**Supplied passage**

——

This matters because human beings are made in God's image. If God exists in relationship, then we are designed for it too. Friendship, family, marriage — all of these are meant to reflect something of God's own nature.
John's practical takeaway from this? Get the vertical relationship right first. When our relationship with God is in good shape, the horizontal ones — our relationships with other people — tend to be far more fruitful and fulfilling.
Equality in Marriage
One of the most interesting parts of John's talk is his treatment of equality between men and women in marriage. He acknowledges that Christians have sometimes got this wrong in the past.
In Genesis, Eve is described as Adam's "suitable helper." But John digs into the original Hebrew and points out that the word "helper" has nothing to do with inferiority. The same word is used throughout the Bible to describe God himself — and God cannot be inferior to anyone.
The word "suitable," meanwhile, means "one who stands face to face, who boldly looks the other in the eye." Eve was Adam's equal. That is what made her suitable.
Inequality between men and women, John argues, only entered the picture after sin entered the world. "If you're a Christian and you're treating a person you're in relationship with as less than you," he says, "I would say you are cooperating with the fall."
Leave, Cleave, One Flesh
John then walks through the Bible's consistent description of marriage, drawn from Genesis 2:24 and quoted by Jesus himself: "For this reason a man will leave his father and mother, cleave to his wife, and the two will become one flesh."

——

**Work task 1**
Decide whether each statement agrees with the summary of John's talk: (a) John says the Hebrew word for "helper" marks Eve as inferior to Adam; (b) John says inequality between men and women came only after sin entered the world; (c) John advises putting relationships with other people ahead of the relationship with God. Answer yes or no for each, quoting the words of the summary that settle it.
**Work task 2**
Write the next part of the summary of John's talk, picking up after its final sentence.

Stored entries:
——

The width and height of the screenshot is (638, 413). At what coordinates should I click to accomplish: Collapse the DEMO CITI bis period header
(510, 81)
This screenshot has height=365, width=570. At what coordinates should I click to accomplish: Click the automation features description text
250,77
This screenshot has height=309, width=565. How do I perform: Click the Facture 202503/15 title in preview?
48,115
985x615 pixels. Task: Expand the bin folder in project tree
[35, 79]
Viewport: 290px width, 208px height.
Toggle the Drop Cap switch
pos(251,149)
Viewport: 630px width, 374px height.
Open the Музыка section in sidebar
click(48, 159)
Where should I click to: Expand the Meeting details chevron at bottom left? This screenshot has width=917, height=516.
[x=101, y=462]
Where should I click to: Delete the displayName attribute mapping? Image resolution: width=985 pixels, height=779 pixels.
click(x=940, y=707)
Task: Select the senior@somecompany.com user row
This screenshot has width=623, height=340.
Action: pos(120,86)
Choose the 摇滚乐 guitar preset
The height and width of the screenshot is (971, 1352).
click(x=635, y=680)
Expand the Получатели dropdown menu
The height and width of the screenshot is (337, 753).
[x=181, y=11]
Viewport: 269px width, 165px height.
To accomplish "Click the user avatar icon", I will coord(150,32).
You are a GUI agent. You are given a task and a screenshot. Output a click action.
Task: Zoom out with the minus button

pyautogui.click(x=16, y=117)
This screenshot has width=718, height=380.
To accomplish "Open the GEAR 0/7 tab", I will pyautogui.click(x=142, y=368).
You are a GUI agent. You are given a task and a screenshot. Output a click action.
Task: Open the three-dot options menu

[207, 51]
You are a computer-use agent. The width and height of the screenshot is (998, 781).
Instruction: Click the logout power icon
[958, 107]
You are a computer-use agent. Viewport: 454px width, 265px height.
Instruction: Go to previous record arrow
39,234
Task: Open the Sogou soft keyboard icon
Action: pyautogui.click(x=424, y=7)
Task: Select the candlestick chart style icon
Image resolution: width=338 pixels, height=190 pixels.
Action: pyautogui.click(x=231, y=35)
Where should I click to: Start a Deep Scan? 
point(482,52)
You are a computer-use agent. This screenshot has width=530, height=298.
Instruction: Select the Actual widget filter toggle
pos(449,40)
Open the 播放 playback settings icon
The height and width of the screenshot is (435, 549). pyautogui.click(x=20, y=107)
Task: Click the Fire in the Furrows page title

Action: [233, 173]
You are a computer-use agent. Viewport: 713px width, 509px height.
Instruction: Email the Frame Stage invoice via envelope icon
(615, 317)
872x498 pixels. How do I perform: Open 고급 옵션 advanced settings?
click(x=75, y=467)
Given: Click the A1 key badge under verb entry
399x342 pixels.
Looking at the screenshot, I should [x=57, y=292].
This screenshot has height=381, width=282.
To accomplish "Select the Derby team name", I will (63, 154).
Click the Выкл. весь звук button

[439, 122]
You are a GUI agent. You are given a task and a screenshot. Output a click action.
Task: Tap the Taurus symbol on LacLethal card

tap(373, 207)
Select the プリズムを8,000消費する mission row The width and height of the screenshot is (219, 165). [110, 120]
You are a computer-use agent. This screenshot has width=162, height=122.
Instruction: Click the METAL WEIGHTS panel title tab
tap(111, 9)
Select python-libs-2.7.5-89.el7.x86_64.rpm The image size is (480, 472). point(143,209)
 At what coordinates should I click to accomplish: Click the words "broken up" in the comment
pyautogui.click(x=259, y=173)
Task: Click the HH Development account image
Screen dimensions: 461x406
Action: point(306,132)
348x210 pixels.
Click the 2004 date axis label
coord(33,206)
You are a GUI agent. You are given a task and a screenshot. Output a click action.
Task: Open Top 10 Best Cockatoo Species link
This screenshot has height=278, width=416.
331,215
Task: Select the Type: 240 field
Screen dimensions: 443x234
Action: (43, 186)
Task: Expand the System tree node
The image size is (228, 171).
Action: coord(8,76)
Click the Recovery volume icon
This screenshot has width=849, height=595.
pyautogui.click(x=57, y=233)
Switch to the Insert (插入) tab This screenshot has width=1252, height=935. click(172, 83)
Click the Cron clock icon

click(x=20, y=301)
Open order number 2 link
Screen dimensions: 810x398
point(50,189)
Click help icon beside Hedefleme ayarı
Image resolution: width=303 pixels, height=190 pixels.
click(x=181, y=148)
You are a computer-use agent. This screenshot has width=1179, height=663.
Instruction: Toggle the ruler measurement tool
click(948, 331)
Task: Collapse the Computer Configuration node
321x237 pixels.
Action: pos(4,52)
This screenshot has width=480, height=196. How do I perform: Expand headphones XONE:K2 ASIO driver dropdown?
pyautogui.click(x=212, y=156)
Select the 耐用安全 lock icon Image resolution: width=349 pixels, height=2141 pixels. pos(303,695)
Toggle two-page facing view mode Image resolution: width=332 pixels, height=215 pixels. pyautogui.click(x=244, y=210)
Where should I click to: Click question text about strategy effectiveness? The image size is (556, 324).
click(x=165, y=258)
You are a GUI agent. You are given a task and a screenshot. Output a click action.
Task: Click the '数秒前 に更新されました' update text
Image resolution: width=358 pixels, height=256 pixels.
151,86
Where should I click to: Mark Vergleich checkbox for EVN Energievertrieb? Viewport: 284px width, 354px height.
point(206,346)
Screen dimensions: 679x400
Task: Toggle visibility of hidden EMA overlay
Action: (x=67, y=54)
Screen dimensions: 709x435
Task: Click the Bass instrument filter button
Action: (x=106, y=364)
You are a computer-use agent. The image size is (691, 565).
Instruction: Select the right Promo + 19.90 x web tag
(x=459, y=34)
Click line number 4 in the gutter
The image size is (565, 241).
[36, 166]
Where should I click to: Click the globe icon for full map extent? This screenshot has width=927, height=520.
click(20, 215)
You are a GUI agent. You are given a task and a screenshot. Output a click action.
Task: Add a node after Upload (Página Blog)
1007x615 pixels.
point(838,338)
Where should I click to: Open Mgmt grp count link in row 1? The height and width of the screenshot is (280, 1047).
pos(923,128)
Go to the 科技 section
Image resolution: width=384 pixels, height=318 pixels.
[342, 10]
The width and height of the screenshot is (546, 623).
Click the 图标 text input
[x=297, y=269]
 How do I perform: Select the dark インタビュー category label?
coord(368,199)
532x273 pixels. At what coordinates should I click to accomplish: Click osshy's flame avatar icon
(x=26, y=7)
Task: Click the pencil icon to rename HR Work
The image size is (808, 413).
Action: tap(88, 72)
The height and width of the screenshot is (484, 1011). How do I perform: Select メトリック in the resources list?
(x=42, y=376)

——

**Your response 1**
(a) No: "the word "helper" has nothing to do with inferiority."
(b) Yes: "Inequality between men and women, John argues, only entered the picture after sin entered the world."
(c) No: "Get the vertical relationship right first."

**Your response 2**
He breaks this into three parts:
Leave — the legal dimension. Marriage is a public, legally binding commitment. In every culture, the Bible describes marriage as something that involves a ceremony and a formal leaving of the parental relationship. You cannot have a successful marriage if one or both partners still prioritise the old family dynamic over the new one.
Cleave — the emotional dimension. This old-fashioned word simply means to be joined together. It is about exclusive intimacy, a unique kind of love that belongs only within the marriage relationship.
One flesh — the physical and spiritual union. Two lives becoming one.
John is careful to acknowledge that he is speaking generally. He cannot cover every variation and circumstance — especially situations where a marriage may need to end for someone's safety. His encouragement for those in complex situations is to get connected into a small group of Christians where they can talk things through and hear God's wisdom.
Singleness Matters Too
John is equally affirming of singleness, which the Bible also celebrates. He pairs his points about marriage with a clear statement that deep, non-sexual friendships are just as valued in scripture.
This is an important balance. In a culture that often treats romantic relationships as the ultimate goal, the Bible presents singleness as a legitimate and honourable way of life — not a waiting room for marriage.
What This Looks Like in Practice
The conversation afterwards between Matt and Anna touches on the practical side of relationships — the daily reality of making love work when life is busy, children are demanding, and you are both tired.
John's talk does not offer a magic formula. What it does offer is a framework: start with God, treat each other as equals, commit publicly, prioritise the relationship, and be willing to seek support when things get hard.
A Question to Carry Forward
Relationships will always be complex. No talk, however good, can address every situation. But John leaves us with something worth thinking about.
If God is relational by nature, and we are made in his image, then the quality of our relationships says something about how closely we are reflecting that image. Not perfectly — never perfectly — but intentionally.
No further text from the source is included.